Pursuant to Education Law § 4404 (3) (a), any final determination or order of an SRO may be reviewed only in a special proceeding “commenced within four months after the determination to be reviewed becomes final and binding on the parties” (see also 8 NYCRR 200.5 [k] [3]). In this action, however, plaintiff does not seek review of the SRO’s decision. He is not seeking to confirm, annul or modify the SRO’s determination. Rather, he is seeking damages for the alleged discrimination he suffered while he was a student in the School District. Even if it can be said that he is seeking relief that was available under the IDEA, as previously noted, there is no dispute that there was compliance with the procedural requirements of that statute. Thus, the failure to pursue a review of the SRO’s determination by a special proceeding did not deprive the court of subject matter jurisdiction over the ADA and the Rehabilitation Act causes of action.

We reject defendants’ further contention that this action is barred by the doctrines of res judicata and collateral estoppel. Although the doctrine of res judicata can apply “to give conclusive effect to the quasi-judicial determinations of *1689administrative agencies” (Ryan v New York Tel. Co., 62 NY2d 494, 499 [1984]), we agree with plaintiff that his federal discrimination claims, even if they sought relief similar to that available under the IDEA {see Polera, 288 F3d at 486-487), could not have been brought in the IDEA proceeding and thus the doctrine of res judicata does not apply (see Parker v Blauvelt Volunteer Fire Co., 93 NY2d 343, 349 [1999]; Lasky v City of New York, 281 AD2d 598, 599 [2001]).

With respect to the doctrine of collateral estoppel, we agree with plaintiff that the claims he raises in this action were not necessarily decided by the SRO in the administrative action inasmuch as the SRO concluded that the contentions of plaintiffs mother had been rendered moot (see Adirondack League Club v Sierra Club, 92 NY2d 591, 608 [1998]).

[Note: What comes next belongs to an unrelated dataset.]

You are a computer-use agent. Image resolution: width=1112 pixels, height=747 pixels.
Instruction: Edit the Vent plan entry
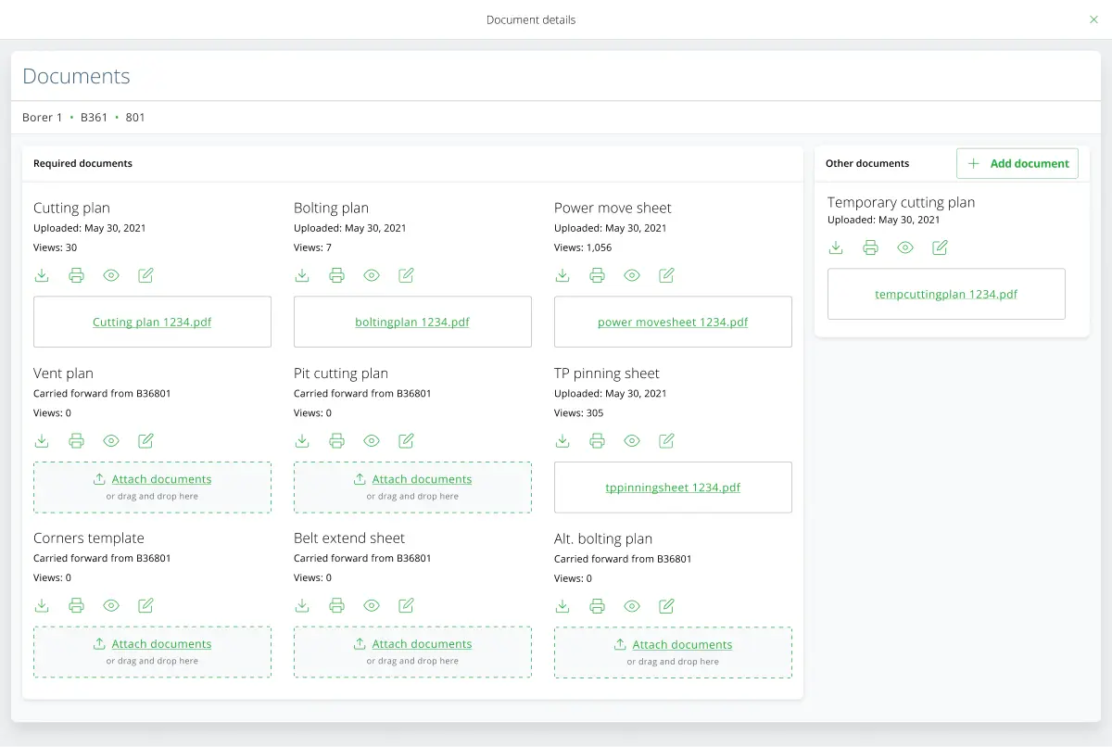pos(145,441)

In any event, it lies within the discretion of the trial court whether to apply the doctrine of collateral estoppel, and the doctrine need not be applied even if all of the prerequisites to the doctrine have been met (see Matter of Russo v Irwin, 49 AD3d 1039, 1041-1042 [2008]).

To the extent that defendants contend for the first time on appeal that plaintiff’s federal causes of action sound in educational malpractice and are therefore barred, that contention is not properly before us (see Ciesinski, 202 AD2d at 985), and we nevertheless conclude that it lacks merit (cf. Hoffman v Board of Educ. of City of N.Y., 49 NY2d 121, 125-126 [1979]; Donohue v Copiague Union Free School Dist., 47 NY2d 440, 444-445 [1979]).

Finally, we agree with plaintiff that he was not required to file and serve a notice of claim with respect to his causes of action against Butchko, individually, inasmuch as his alleged acts were not committed “in the discharge of his duties within the scope of his employment” (Education Law § 3813 [2]). We therefore further modify the order by denying those parts of defendants’ motion with respect to the 11th and 12th causes of action and reinstating those causes of action as well. Where, as here, the conduct of an employee as alleged in the complaint amounts to the commission of intentional torts, that conduct falls outside the scope of employment and dismissal of a cause of action based upon a plaintiffs failure to file a notice of claim is unwarranted (see Rew v County of Niagara, 73 AD3d 1463 [2010]; Grasso v Schenectady County Pub. Lib., 30 AD3d 814, 817-818 [2006]; cf. Hale v Scopac, 74 AD3d 1906 [2010]; DeRise v Kreinik, 10 AD3d 381, 381-382 [2004]). Present — Scudder, PJ., Centra, Green, Gorski and Martoche, JJ.